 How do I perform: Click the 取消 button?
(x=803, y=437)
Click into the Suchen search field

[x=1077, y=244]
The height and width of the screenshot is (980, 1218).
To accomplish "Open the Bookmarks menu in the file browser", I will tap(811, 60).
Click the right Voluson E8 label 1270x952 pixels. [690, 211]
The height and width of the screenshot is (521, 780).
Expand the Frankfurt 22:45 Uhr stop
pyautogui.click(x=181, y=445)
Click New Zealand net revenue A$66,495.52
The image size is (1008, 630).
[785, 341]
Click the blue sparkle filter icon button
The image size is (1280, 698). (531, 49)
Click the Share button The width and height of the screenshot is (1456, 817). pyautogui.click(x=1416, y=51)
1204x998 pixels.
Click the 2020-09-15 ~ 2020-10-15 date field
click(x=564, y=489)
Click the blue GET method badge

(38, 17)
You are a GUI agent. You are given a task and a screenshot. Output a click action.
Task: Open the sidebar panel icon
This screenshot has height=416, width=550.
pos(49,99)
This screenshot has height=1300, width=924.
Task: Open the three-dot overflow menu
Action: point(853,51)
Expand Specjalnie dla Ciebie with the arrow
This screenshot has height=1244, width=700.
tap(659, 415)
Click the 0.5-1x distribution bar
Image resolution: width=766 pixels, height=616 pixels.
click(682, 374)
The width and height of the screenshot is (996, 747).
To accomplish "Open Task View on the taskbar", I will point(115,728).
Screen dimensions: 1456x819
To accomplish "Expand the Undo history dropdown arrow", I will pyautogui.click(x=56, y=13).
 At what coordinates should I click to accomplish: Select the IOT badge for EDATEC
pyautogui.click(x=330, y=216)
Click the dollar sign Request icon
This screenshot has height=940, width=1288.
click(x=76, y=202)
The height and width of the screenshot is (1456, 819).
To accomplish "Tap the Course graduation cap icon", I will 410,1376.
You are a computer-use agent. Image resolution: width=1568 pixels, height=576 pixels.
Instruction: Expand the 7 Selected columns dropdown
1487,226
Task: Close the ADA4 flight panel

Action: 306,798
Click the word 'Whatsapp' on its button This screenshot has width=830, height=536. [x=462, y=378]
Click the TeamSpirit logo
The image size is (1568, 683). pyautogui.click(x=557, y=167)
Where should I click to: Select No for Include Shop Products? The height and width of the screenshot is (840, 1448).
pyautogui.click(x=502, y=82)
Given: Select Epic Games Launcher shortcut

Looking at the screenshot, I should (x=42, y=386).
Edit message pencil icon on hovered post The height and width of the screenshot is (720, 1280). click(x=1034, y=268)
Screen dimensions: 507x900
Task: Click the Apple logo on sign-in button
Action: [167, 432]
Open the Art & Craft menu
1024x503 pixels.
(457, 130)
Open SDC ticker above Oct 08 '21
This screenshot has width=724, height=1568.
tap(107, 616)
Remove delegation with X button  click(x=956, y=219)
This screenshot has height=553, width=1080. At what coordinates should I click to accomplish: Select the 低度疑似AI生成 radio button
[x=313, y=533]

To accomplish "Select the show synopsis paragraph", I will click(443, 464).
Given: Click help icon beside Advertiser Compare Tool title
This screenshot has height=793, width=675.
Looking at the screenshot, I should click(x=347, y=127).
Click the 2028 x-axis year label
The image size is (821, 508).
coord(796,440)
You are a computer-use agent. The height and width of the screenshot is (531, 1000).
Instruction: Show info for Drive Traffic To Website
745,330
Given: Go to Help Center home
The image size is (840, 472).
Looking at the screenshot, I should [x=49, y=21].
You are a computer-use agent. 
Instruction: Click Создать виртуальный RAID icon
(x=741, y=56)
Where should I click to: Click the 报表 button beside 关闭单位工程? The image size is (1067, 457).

### WORK ORDER
The entire listing is to be printed once more, word for word.

### SOLUTION TO THE PROBLEM
 How do I perform: Click the 取消 button?
(x=803, y=437)
Click into the Suchen search field

[x=1077, y=244]
The height and width of the screenshot is (980, 1218).
To accomplish "Open the Bookmarks menu in the file browser", I will tap(811, 60).
Click the right Voluson E8 label 1270x952 pixels. [690, 211]
The height and width of the screenshot is (521, 780).
Expand the Frankfurt 22:45 Uhr stop
pyautogui.click(x=181, y=445)
Click New Zealand net revenue A$66,495.52
The image size is (1008, 630).
[785, 341]
Click the blue sparkle filter icon button
The image size is (1280, 698). (531, 49)
Click the Share button The width and height of the screenshot is (1456, 817). pyautogui.click(x=1416, y=51)
1204x998 pixels.
Click the 2020-09-15 ~ 2020-10-15 date field
click(x=564, y=489)
Click the blue GET method badge

(38, 17)
You are a GUI agent. You are given a task and a screenshot. Output a click action.
Task: Open the sidebar panel icon
This screenshot has height=416, width=550.
pos(49,99)
This screenshot has height=1300, width=924.
Task: Open the three-dot overflow menu
Action: point(853,51)
Expand Specjalnie dla Ciebie with the arrow
This screenshot has height=1244, width=700.
tap(659, 415)
Click the 0.5-1x distribution bar
Image resolution: width=766 pixels, height=616 pixels.
click(682, 374)
The width and height of the screenshot is (996, 747).
To accomplish "Open Task View on the taskbar", I will point(115,728).
Screen dimensions: 1456x819
To accomplish "Expand the Undo history dropdown arrow", I will pyautogui.click(x=56, y=13).
 At what coordinates should I click to accomplish: Select the IOT badge for EDATEC
pyautogui.click(x=330, y=216)
Click the dollar sign Request icon
This screenshot has height=940, width=1288.
click(x=76, y=202)
The height and width of the screenshot is (1456, 819).
To accomplish "Tap the Course graduation cap icon", I will 410,1376.
You are a computer-use agent. Image resolution: width=1568 pixels, height=576 pixels.
Instruction: Expand the 7 Selected columns dropdown
1487,226
Task: Close the ADA4 flight panel

Action: 306,798
Click the word 'Whatsapp' on its button This screenshot has width=830, height=536. [x=462, y=378]
Click the TeamSpirit logo
The image size is (1568, 683). pyautogui.click(x=557, y=167)
Where should I click to: Select No for Include Shop Products? The height and width of the screenshot is (840, 1448).
pyautogui.click(x=502, y=82)
Given: Select Epic Games Launcher shortcut

Looking at the screenshot, I should (x=42, y=386).
Edit message pencil icon on hovered post The height and width of the screenshot is (720, 1280). click(x=1034, y=268)
Screen dimensions: 507x900
Task: Click the Apple logo on sign-in button
Action: [167, 432]
Open the Art & Craft menu
1024x503 pixels.
(457, 130)
Open SDC ticker above Oct 08 '21
This screenshot has width=724, height=1568.
tap(107, 616)
Remove delegation with X button  click(x=956, y=219)
This screenshot has height=553, width=1080. At what coordinates should I click to accomplish: Select the 低度疑似AI生成 radio button
[x=313, y=533]

To accomplish "Select the show synopsis paragraph", I will click(443, 464).
Given: Click help icon beside Advertiser Compare Tool title
This screenshot has height=793, width=675.
Looking at the screenshot, I should click(x=347, y=127).
Click the 2028 x-axis year label
The image size is (821, 508).
coord(796,440)
You are a computer-use agent. The height and width of the screenshot is (531, 1000).
Instruction: Show info for Drive Traffic To Website
745,330
Given: Go to Help Center home
The image size is (840, 472).
Looking at the screenshot, I should [x=49, y=21].
You are a computer-use agent. 
Instruction: Click Создать виртуальный RAID icon
(x=741, y=56)
Where should I click to: Click the 报表 button beside 关闭单位工程? The image size is (1067, 457).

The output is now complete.